# WORK TO DO
Please continue the SureFire UDR Dominator forum thread from the point where it stops.

───── SELECTION ─────

All electronic devices can be defective,,,,,,,,,The lack of response is what would bother me more. 

How long have you been waiting for a response? 

Did you call them like I did last night just to find out some basic info. that could not be answered at the time?


----------



## LEDburn (Dec 13, 2014)

*Re: SureFire UDR Dominator - Photos, discussion, and review in progress*

So you're saying that their customer service and quality control aren't all that it's made out to be?

Remind me again why buying this overpriced, overhyped, underperforming paperweight will be better than some "cheap chinese" garbage? Oh that's right, for the reliability and amazing Surefire customer service. 

Maybe they should stick to single button, single mode, inefficient, low output lights which are built like tanks and leave the complex multi-button, multi-mode lights to the Chinese. They do a better job at it.


----------



## PocketRocket (Dec 13, 2014)

*Re: SureFire UDR Dominator - Photos, discussion, and review in progress*

*Poof*


----------



## Bullzeyebill (Dec 13, 2014)

*Re: SureFire UDR Dominator - Photos, discussion, and review in progress*

There is another UDR thread that is discussing the pricing of the light, please go there, because here it is off topic. Please, no more response to post 64.

Bill

Edit: corrected post number from 65 to 64....Bill


----------



## PocketRocket (Dec 13, 2014)

*Re: SureFire UDR Dominator - Photos, discussion, and review in progress*

*Poof*


----------



## PocketRocket (Dec 13, 2014)

*Re: SureFire UDR Dominator - Photos, discussion, and review in progress*

*Poof*


----------



## Bullzeyebill (Dec 13, 2014)

*Re: SureFire UDR Dominator - Photos, discussion, and review in progress*



Bullzeyebill said:


> There is another UDR thread that is discussing the pricing of the light, please go there, because here it is off topic. Please, no more response to post 65.
> 
> Bill



Enough. No more responses to LEDburn's post.

───── DATA LINES ─────

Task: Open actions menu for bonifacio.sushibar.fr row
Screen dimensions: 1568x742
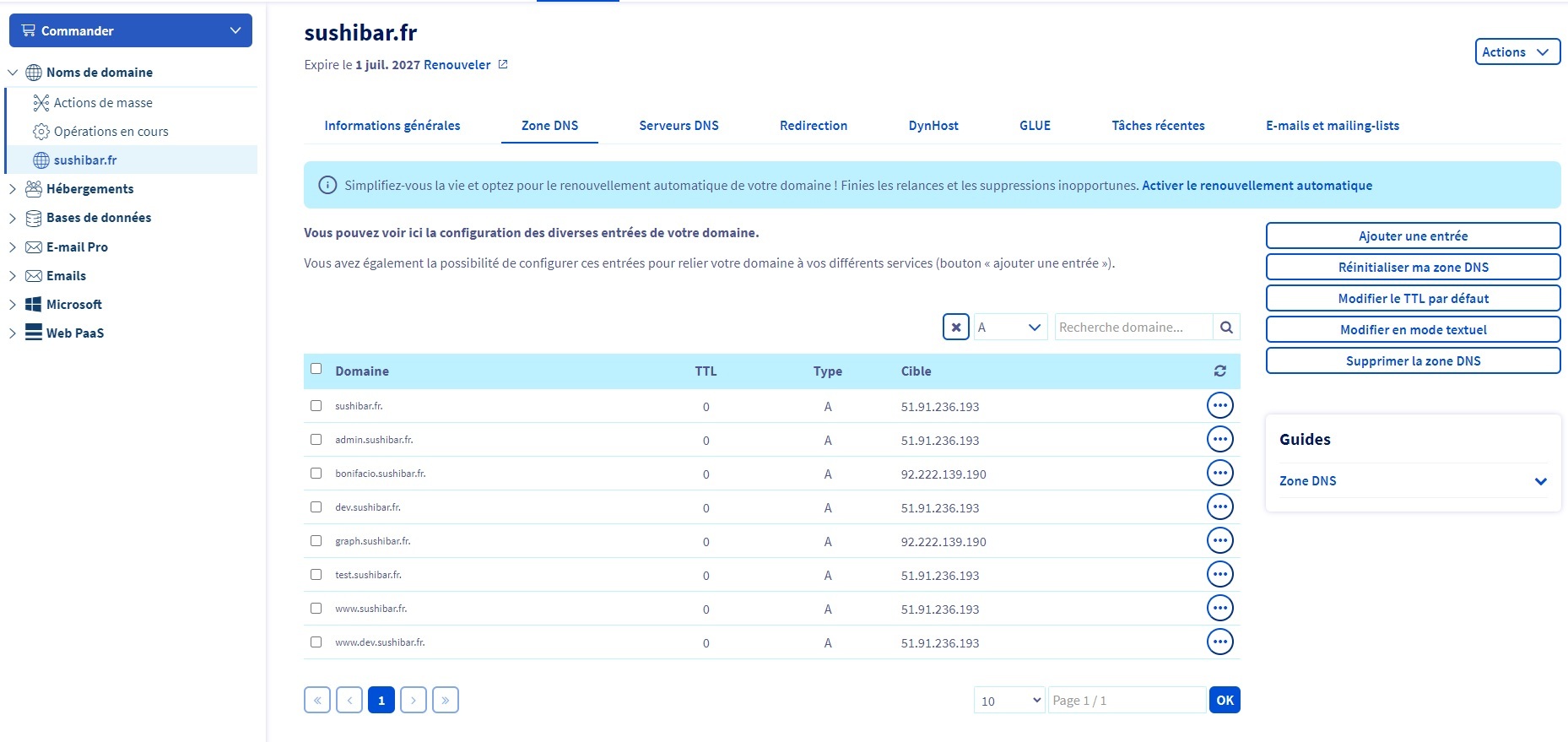Action: pos(1219,474)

─────

# THE RESULT
Bill


----------



## sledhead (Dec 13, 2014)

*Re: SureFire UDR Dominator - Photos, discussion, and review in progress*

I've had it a week.......amazing light. Wish I had my Polarion 40 to compare but, from my memory, it throws as much if not farther. Built like a tank and balanced nicely. Been using it nightly. One LED.....amazing.


----------



## 880arm (Dec 13, 2014)

*Re: SureFire UDR Dominator - Photos, discussion, and review in progress*



sledhead said:


> I've had it a week.......amazing light. Wish I had my Polarion 40 to compare but, from my memory, it throws as much if not farther. Built like a tank and balanced nicely. Been using it nightly. One LED.....amazing.



Congrats on the pickup. I really miss the review sample and with Christmas and SHOT coming up, I can't afford to even think about buying one for myself yet.


----------



## sledhead (Dec 13, 2014)

*Re: SureFire UDR Dominator - Photos, discussion, and review in progress*

It's your fault.....I was happy with my UB3T and swore off Surefire till I read your review! Very happy with it.





Green trits in the bumpers is my goal.

Understood about bad timing with Christmas and Shot. Kind of bought this for my Christmas and Birthday present. Wish I could attend SHOT or at least Greta's party! Have fun.


----------



## PocketRocket (Dec 13, 2014)

*Re: SureFire UDR Dominator - Photos, discussion, and review in progress*

*Poof*


----------



## sledhead (Dec 13, 2014)

*Re: SureFire UDR Dominator - Photos, discussion, and review in progress*

PM sent. Mine seems to be operating normally after a break-in period.


----------



## chipwillis (Dec 13, 2014)

*Re: SureFire UDR Dominator - Photos, discussion, and review in progress*

Where did you guy's pick them up from?


----------



## sledhead (Dec 13, 2014)

*Re: SureFire UDR Dominator - Photos, discussion, and review in progress*

Picked mine up from Optics Planet on Cyber Monday.....


----------



## shrike2222 (Dec 14, 2014)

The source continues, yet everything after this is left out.